The commodification of disgrace is not new, but it has never been as lucrative as it is today. The social media generation, conditioned by algorithms that reward sensationalism, has embraced disgrace as a pathway to influence. What used to be private sins are now premium content, with live audiences that run into the hundreds of thousands. Instead of shame and reflection, we get confessionals that come with commercial breaks, monetised views, and an army of engagement-hungry bloggers ready to milk every last drop of outrage from the situation.

This public spectacle of depravity is not an isolated case – it is merely the latest episode in a long-running series.
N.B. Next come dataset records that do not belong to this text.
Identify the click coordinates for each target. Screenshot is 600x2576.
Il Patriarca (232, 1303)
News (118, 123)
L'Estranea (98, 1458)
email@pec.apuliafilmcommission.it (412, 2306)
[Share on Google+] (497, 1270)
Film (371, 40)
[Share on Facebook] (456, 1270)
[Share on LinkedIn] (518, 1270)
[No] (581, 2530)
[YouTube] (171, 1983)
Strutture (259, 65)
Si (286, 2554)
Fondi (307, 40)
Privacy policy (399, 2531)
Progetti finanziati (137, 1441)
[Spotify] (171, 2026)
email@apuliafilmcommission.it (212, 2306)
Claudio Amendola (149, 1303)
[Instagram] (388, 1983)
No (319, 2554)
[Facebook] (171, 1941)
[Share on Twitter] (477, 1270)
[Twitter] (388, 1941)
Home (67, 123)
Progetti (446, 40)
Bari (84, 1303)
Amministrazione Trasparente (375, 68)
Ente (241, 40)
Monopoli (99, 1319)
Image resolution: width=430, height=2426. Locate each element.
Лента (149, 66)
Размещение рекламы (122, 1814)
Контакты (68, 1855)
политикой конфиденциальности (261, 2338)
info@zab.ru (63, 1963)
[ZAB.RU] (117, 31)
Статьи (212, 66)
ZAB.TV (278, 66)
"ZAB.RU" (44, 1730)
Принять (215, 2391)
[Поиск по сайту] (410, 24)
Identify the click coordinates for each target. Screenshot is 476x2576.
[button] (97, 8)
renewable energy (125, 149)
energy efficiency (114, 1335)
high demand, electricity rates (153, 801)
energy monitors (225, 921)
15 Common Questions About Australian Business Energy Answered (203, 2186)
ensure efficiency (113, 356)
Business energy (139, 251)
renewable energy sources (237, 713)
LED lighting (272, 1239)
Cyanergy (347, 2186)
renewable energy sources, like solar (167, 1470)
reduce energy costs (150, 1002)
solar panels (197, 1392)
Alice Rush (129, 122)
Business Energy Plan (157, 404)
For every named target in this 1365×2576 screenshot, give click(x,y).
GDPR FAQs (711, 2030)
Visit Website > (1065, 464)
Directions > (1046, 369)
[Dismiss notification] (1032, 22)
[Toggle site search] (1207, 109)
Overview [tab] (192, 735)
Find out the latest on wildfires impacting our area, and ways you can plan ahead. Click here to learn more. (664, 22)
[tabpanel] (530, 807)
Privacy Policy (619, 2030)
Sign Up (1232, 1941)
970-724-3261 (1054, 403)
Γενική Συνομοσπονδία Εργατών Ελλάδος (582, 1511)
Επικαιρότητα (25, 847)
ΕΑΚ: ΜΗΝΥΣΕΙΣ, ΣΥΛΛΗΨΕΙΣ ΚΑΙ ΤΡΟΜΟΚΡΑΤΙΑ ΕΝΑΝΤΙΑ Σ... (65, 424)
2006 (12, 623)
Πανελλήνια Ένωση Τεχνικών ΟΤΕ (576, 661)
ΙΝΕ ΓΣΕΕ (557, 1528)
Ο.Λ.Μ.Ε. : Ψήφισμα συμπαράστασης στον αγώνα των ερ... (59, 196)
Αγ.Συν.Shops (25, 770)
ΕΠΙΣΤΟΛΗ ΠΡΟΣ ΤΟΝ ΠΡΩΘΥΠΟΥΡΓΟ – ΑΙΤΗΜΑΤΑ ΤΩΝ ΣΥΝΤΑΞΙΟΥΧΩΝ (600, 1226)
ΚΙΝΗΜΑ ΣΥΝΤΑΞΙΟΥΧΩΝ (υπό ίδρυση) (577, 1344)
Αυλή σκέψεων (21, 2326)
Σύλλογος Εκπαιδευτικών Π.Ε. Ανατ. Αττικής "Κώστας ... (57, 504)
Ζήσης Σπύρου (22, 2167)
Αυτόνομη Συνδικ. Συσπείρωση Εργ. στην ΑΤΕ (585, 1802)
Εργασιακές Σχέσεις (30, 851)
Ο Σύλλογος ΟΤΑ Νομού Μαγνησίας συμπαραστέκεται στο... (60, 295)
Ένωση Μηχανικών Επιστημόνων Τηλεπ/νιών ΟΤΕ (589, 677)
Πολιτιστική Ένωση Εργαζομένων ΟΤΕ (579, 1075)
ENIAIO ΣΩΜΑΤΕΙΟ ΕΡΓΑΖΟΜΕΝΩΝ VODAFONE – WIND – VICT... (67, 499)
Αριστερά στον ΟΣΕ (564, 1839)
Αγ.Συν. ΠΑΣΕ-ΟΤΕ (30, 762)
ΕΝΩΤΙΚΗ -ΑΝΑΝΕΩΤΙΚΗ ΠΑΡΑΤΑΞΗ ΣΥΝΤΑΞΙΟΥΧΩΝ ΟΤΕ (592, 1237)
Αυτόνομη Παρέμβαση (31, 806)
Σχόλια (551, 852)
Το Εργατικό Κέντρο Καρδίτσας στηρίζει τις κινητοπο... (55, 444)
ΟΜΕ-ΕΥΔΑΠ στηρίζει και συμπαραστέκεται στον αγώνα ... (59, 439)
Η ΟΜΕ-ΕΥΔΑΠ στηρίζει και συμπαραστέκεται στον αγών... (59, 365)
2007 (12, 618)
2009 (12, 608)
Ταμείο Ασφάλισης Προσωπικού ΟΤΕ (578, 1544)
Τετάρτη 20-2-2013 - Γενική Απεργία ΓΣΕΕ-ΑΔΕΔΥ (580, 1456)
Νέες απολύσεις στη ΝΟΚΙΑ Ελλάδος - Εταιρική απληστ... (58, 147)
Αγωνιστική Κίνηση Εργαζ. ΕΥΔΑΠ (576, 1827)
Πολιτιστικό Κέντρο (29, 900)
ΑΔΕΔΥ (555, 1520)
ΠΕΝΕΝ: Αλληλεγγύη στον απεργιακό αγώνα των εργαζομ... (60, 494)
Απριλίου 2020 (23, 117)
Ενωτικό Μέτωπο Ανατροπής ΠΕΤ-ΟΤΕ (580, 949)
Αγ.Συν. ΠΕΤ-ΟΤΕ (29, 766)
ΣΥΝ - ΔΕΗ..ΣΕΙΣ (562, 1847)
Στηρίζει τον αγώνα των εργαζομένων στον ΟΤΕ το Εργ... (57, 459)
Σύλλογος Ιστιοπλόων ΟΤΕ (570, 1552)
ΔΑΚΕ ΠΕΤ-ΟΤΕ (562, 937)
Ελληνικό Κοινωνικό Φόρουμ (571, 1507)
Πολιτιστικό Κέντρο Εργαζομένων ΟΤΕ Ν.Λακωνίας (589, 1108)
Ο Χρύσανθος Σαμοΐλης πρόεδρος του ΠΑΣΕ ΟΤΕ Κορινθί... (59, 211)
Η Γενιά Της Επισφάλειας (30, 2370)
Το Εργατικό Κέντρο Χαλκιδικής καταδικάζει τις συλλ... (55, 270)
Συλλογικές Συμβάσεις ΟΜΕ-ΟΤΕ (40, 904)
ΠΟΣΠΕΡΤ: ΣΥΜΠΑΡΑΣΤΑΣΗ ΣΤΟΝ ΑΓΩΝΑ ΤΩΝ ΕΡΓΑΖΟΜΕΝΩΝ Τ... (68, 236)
Before Ijoba Lande and his marital misadventures, there was the cross-dressing community’s penchant for outlandish confessions, the leaked bedroom tapes of celebrities who somehow always seem surprised when their “private” videos find their way to the internet, and the ever-growing archive of pastors and politicians caught in compromising positions. Each scandal comes with a three-act structure: exposure, backlash, and rebranding.

  The roots of this decay are deep. Traditional Nigerian society once prided itself on decorum, on the sacredness of family and personal honour. There was a time when scandals were treated with solemnity, when personal failings were matters for quiet reflection and correction, not public theatrics. But what happens when a society prioritises virality over virtue, when shame is no longer a deterrent, and when morality is an optional extra? You get what we are witnessing today: a collapse of boundaries, an erosion of dignity, and a country where personal disgrace is just another genre of entertainment.

The consequences are dire. The younger generation, raised on this diet of indiscriminate sexual libertinism, crude sensationalism, and the cult of shamelessness, will internalise these values. They will learn that clout is more valuable than character, that a scandal is more profitable than a clean reputation, and that morality is a relic best left to pre-internet Nigeria.

This is not a call for puritanism – Nigerians have never been saints. But even in our imperfections, there was once an understanding that some things were not for public consumption. That line has been permanently erased. We are now in an era where people will broadcast their infidelities, film their confessions, and pin the blame on “spiritual forces” or “mistakes of the flesh,” all while promoting their next skit or YouTube channel.

  The way forward? That is the hardest part. The genie is out of the bottle, and morality cannot be legislated back into a society that has collectively abandoned it. But at the very least, we must begin by calling out this madness for what it is: the shameless, mindless decay of a society that has mistaken clout for progress. The solution is not censorship, nor is it self-righteous moralising, but an honest and rigorous conversation about where we are headed as a people.

We must begin to ask ourselves hard questions. What do we gain by making public spectacle of private sins? When did self-respect become a disposable commodity? And at what point do we acknowledge that a culture that rewards disgrace will ultimately destroy itself?

Until we answer these questions, the harvests of Ọlaju will continue to multiply. And each season, the fruits of our collective moral bankruptcy will grow ever more grotesque, until there is nothing left to reap but regret.